An ancient Chinese proverb that says, “The longest journey begins with a single step” is one that guides our work as facilitators in our Open Enrollment Workshops in Shanghai. Whether working with individual leaders in The Leadership Challenge® Workshop or in a Facilitator Training with those learning to become facilitators themselves, we often begin the journey by asking participants to share stories about The Five Practices of Exemplary Leadership®. Here are four of our favorites that stand out as demonstrating important lessons about leadership.

Story One: Inspire a Shared Vision
Two employees of Alibaba, the biggest internet and intranet company in China, shared a story of the company’s Founder and CEO, Jack Ma. Fifteen years ago he had a vision to “Make business easy in the world” and to “Enable everyone to pay for goods and services by using technology.” Today, even in China’s most rural villages, you will see farmers and laborers selling their products, ordering goods, and making transactions by just clicking their smartphone. And right now, Jack Ma’s vision is only getting bigger. He not only connects sellers and buyers online, making payments by Alipay, he also built the intranet logistic system called Cai Niao (New Bird), which impacts health care, hospital payments, insurance, and many other areas. Jack Ma’s vision for Alibaba has transformed the way millions of Chinese and people worldwide go about their day.

Story Two: Model the Way
Recent class participant Mandy Qin introduced the notion of “intent vs impact”—the concept of what we intend to do versus how it is received by our teams—that created a spirited discussion about how we as leaders are always on stage. The class spoke passionately about how real this concept is for leaders. They shared that even the best intentions of the best leaders occasionally have an adverse impact. One example comes from my own coaching experience working with a national sales and marketing director. After he completed the LPI® assessment and received his personalized report he was shocked with the results. He had intended to be an exemplary leader but his peers and others clearly interpreted his behaviors differently. They did not often see this leader “walking the talk” and “showing respect and integrity”—all of which resulted in conflicts across functions.

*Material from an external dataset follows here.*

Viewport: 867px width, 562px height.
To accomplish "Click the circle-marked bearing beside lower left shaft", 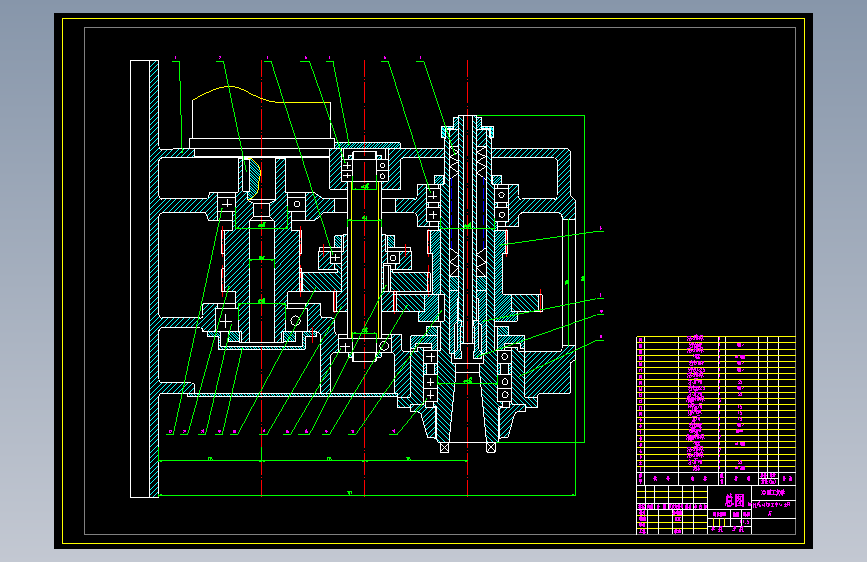I will coord(296,321).
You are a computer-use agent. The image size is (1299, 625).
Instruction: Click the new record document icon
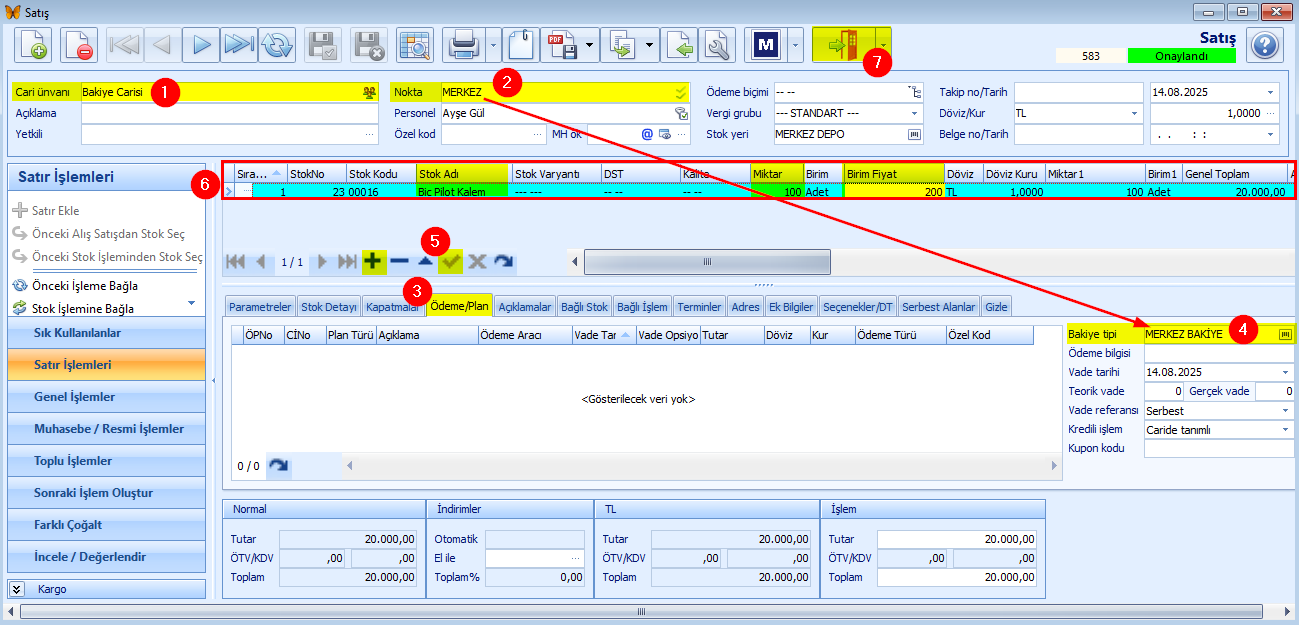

Story Three: Enable Others to Act
Colin Pine had just graduated from law school in New York when he saw an unusual classified ad in the New York Times for a translator for the NBA who spoke Mandarin. He researched the ad and soon learned that it was Yao Ming, China’s most famous basketball player, who needed help navigating language and life in the U.S. Colin took the job as Yao’s English teacher and translator, but with one major condition: he would only serve for a few years. By then, he announced, Yao would be equipped to speak and read English well on his own. His decision to ultimately work himself out of the job shows the power of Enable Others to Act. During the time that they worked together, Colin and Yao built a high-trust relationship. And as Colin gave his power away, he ultimately strengthened Yao’s ability to navigate the rigors of NBA life on his own.

Yao retired after eight seasons in the NBA. He now speaks and reads English thanks to the leadership of Colin Pine.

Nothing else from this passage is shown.